# How to show/delete hidden files in MP4 player



## Ghost81 (Nov 5, 2011)

Here's the deal: I got this 2GB AKAI AK88 MP4 player that came free with a PS3 game and it contains about 100MB of songs from an artist I despise, I want to delete the abomination, but although when using the player interface the incriminated songs are contained in a System Folder (while everything else goes in Local Folder), when I open the removable drive in WinXP, all it contains are 3 files (bookmark.bmk, TXTBMARK.BMK and USERPL.PL).

Properties show the disk has those 100MB taken, so that System Folder is hidden somewhere.

I already tried the following:

- Formatting the MP4 player
- Enabling all possible visualization options in Windows Folder Options
- Performing a search limited to the removable drive
- Using the software that came with the device, which proved fruitless

Is there any software that can cut through the protection and show/delete those hidden folder/files?

Thanks in advance


----------



## pip22 (Aug 22, 2004)

I imagine that system folder is kept hidden for a good reason, namely that interfering with it could render the device unusable, or it will no longer be recognised by a PC perhaps?


----------



## spunk.funk (May 13, 2010)

I agree with PIP here, the manufacturer put these songs in System File so you can't delete them. But in Windows Explorer go to *Tools/Folder Options/View*. Check *Show Hidden Files and Folders*, also, uncheck* Hide Protected Operating System Files (recommended) *and uncheck *Hide Extensions for known File types*. and they might be revealed.


----------



## Ghost81 (Nov 5, 2011)

spunk.funk said:


> I agree with PIP here, the manufacturer put these songs in System File so you can't delete them. But in Windows Explorer go to *Tools/Folder Options/View*. Check *Show Hidden Files and Folders*, also, uncheck* Hide Protected Operating System Files (recommended) *and uncheck *Hide Extensions for known File types*. and they might be revealed.
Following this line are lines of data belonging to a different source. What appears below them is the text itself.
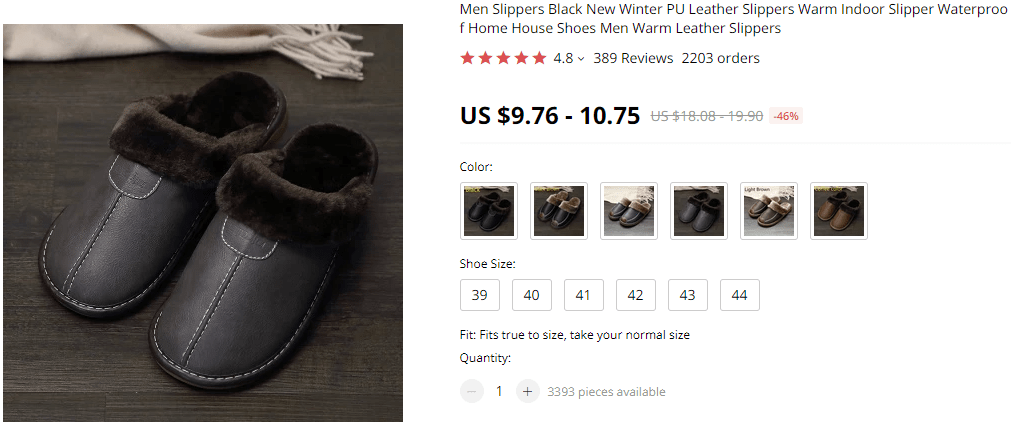Pick the third color swatch on white background

coord(629,211)
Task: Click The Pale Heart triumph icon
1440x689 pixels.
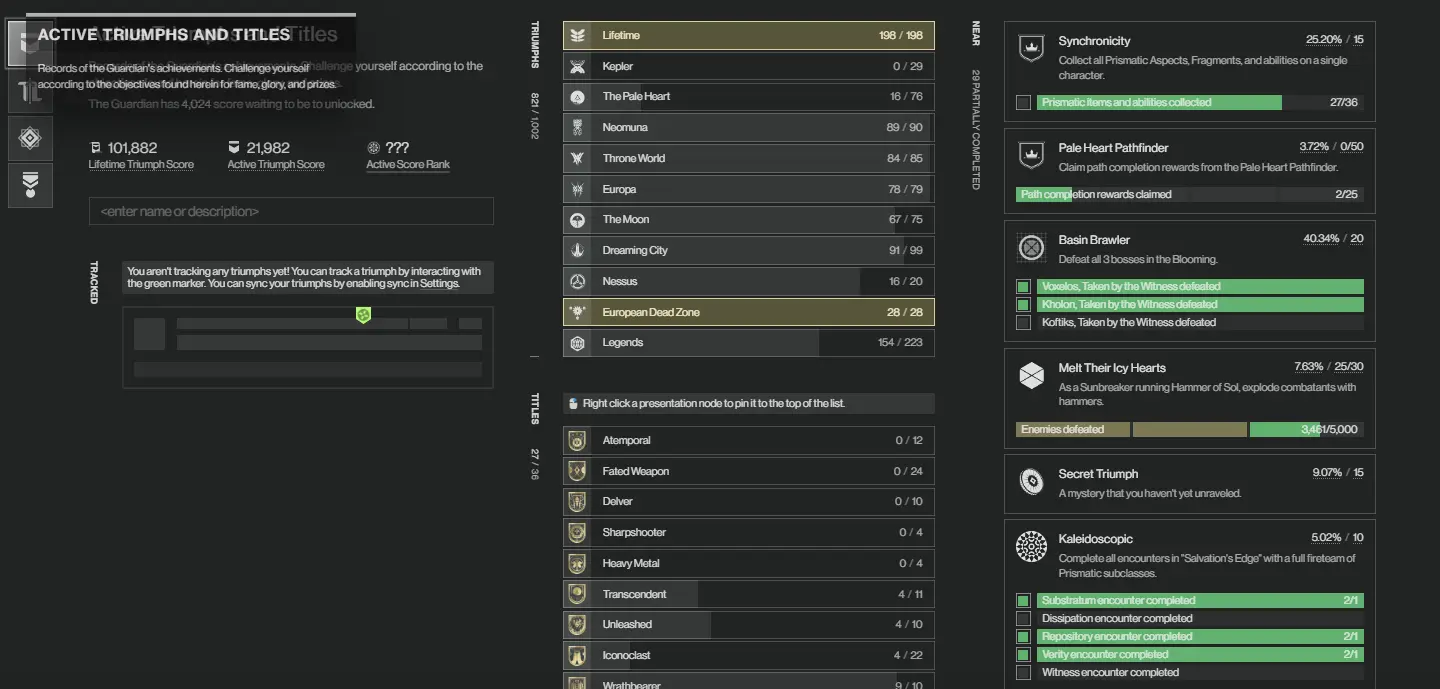Action: (x=577, y=97)
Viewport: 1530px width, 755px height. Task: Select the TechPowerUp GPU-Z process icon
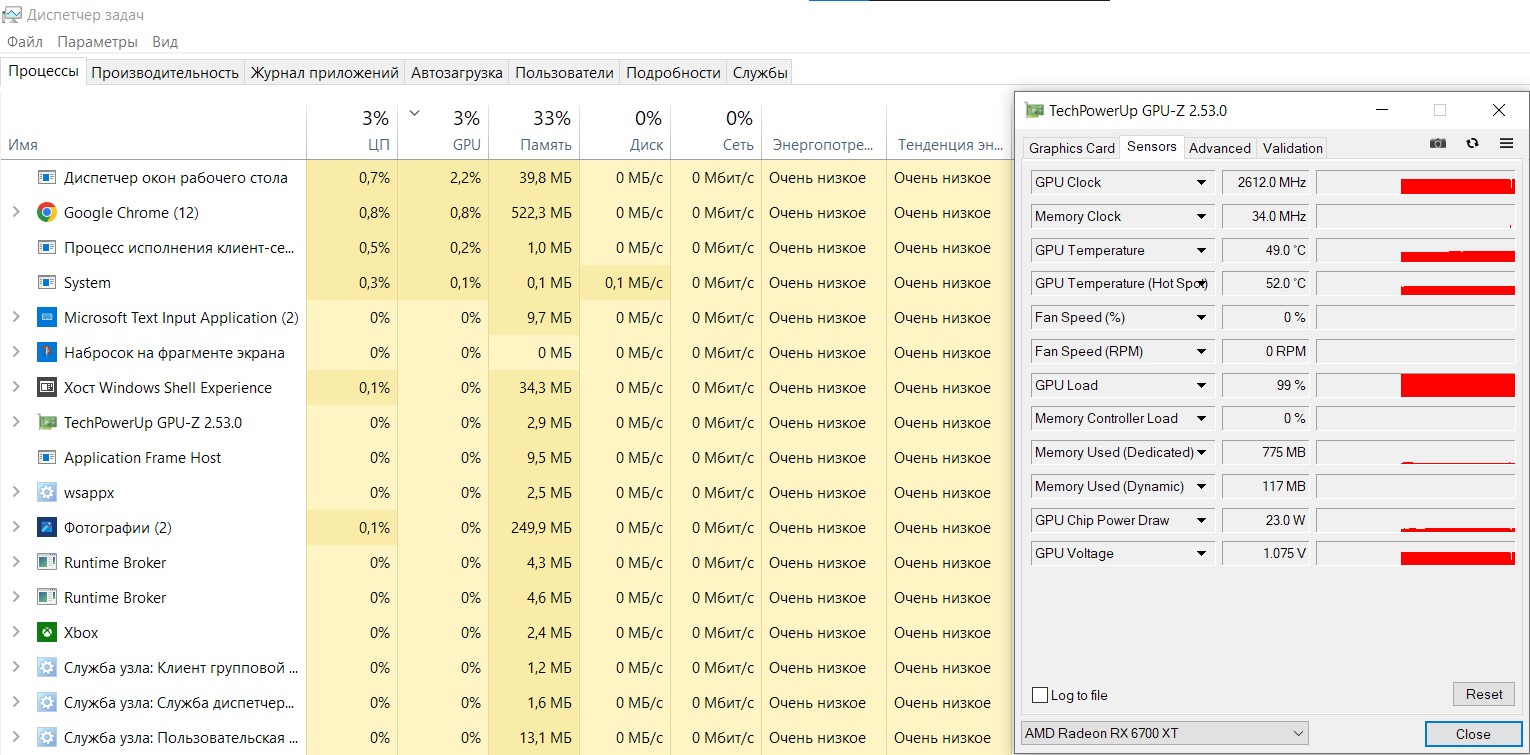tap(46, 423)
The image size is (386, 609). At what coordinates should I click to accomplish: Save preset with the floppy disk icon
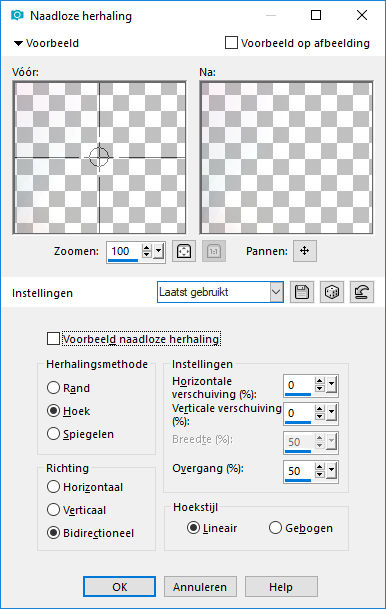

I already tried that, no luck. I guess I need a third party software to unlock the device.


----------



## tyza (Jun 9, 2008)

after you have unlocked the settings to view hidden folders look for the folder name under search?  or one of the song names if you remember or know it


----------



## Ghost81 (Nov 5, 2011)

tyza said:


> after you have unlocked the settings to view hidden folders look for the folder name under search?  or one of the song names if you remember or know it


Tried that. I read somewhere the songs are included in the system firmware, by some vodoo ritual, so they do not exist as single files inside the player. Now, I would gladly overwrite the existing firmware with another (clean) one but I can't find any to download and I can't delete the present one.


----------